## OBJECTIVE
Copy these lines of data word for word.

* Start DATA FOR THIS EXERCISE *

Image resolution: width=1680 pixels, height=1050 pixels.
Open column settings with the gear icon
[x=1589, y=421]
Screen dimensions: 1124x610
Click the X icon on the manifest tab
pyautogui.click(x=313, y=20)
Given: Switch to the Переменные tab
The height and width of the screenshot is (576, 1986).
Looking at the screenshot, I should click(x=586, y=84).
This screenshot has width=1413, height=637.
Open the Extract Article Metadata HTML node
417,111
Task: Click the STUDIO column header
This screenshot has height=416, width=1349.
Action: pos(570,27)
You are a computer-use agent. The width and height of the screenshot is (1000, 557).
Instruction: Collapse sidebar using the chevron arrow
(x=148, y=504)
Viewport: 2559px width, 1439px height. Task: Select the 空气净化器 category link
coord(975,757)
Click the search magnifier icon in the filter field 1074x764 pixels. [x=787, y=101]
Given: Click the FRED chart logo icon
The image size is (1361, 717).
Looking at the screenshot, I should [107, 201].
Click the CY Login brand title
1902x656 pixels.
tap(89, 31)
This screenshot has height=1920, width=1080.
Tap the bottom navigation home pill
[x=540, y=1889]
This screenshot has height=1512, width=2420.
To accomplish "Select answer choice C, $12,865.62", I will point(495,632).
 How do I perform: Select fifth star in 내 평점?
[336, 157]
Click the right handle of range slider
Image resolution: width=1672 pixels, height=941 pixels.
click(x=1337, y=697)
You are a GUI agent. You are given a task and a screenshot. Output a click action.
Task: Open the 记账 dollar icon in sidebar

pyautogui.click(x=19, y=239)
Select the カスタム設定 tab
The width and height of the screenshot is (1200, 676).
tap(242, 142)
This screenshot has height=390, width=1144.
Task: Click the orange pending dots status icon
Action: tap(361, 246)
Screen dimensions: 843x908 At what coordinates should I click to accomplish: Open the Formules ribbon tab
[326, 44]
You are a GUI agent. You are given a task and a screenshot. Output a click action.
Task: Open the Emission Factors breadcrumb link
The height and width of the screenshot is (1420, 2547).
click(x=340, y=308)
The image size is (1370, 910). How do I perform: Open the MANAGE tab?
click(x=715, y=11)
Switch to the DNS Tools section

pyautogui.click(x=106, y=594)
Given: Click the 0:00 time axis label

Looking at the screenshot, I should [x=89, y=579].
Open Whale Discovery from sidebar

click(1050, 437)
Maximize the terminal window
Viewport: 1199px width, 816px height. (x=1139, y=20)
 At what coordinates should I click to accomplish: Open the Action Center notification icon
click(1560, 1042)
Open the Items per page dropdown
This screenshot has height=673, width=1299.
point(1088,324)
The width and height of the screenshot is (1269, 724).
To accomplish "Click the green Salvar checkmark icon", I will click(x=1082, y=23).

* End DATA FOR THIS EXERCISE *

## REPLY
Image resolution: width=1680 pixels, height=1050 pixels.
Open column settings with the gear icon
[x=1589, y=421]
Screen dimensions: 1124x610
Click the X icon on the manifest tab
pyautogui.click(x=313, y=20)
Given: Switch to the Переменные tab
The height and width of the screenshot is (576, 1986).
Looking at the screenshot, I should click(x=586, y=84).
This screenshot has width=1413, height=637.
Open the Extract Article Metadata HTML node
417,111
Task: Click the STUDIO column header
This screenshot has height=416, width=1349.
Action: pos(570,27)
You are a computer-use agent. The width and height of the screenshot is (1000, 557).
Instruction: Collapse sidebar using the chevron arrow
(x=148, y=504)
Viewport: 2559px width, 1439px height. Task: Select the 空气净化器 category link
coord(975,757)
Click the search magnifier icon in the filter field 1074x764 pixels. [x=787, y=101]
Given: Click the FRED chart logo icon
The image size is (1361, 717).
Looking at the screenshot, I should [107, 201].
Click the CY Login brand title
1902x656 pixels.
tap(89, 31)
This screenshot has height=1920, width=1080.
Tap the bottom navigation home pill
[x=540, y=1889]
This screenshot has height=1512, width=2420.
To accomplish "Select answer choice C, $12,865.62", I will point(495,632).
 How do I perform: Select fifth star in 내 평점?
[336, 157]
Click the right handle of range slider
Image resolution: width=1672 pixels, height=941 pixels.
click(x=1337, y=697)
You are a GUI agent. You are given a task and a screenshot. Output a click action.
Task: Open the 记账 dollar icon in sidebar

pyautogui.click(x=19, y=239)
Select the カスタム設定 tab
The width and height of the screenshot is (1200, 676).
tap(242, 142)
This screenshot has height=390, width=1144.
Task: Click the orange pending dots status icon
Action: tap(361, 246)
Screen dimensions: 843x908 At what coordinates should I click to accomplish: Open the Formules ribbon tab
[326, 44]
You are a GUI agent. You are given a task and a screenshot. Output a click action.
Task: Open the Emission Factors breadcrumb link
The height and width of the screenshot is (1420, 2547).
click(x=340, y=308)
The image size is (1370, 910). How do I perform: Open the MANAGE tab?
click(x=715, y=11)
Switch to the DNS Tools section

pyautogui.click(x=106, y=594)
Given: Click the 0:00 time axis label

Looking at the screenshot, I should [x=89, y=579].
Open Whale Discovery from sidebar

click(1050, 437)
Maximize the terminal window
Viewport: 1199px width, 816px height. (x=1139, y=20)
 At what coordinates should I click to accomplish: Open the Action Center notification icon
click(1560, 1042)
Open the Items per page dropdown
This screenshot has height=673, width=1299.
point(1088,324)
The width and height of the screenshot is (1269, 724).
To accomplish "Click the green Salvar checkmark icon", I will click(x=1082, y=23).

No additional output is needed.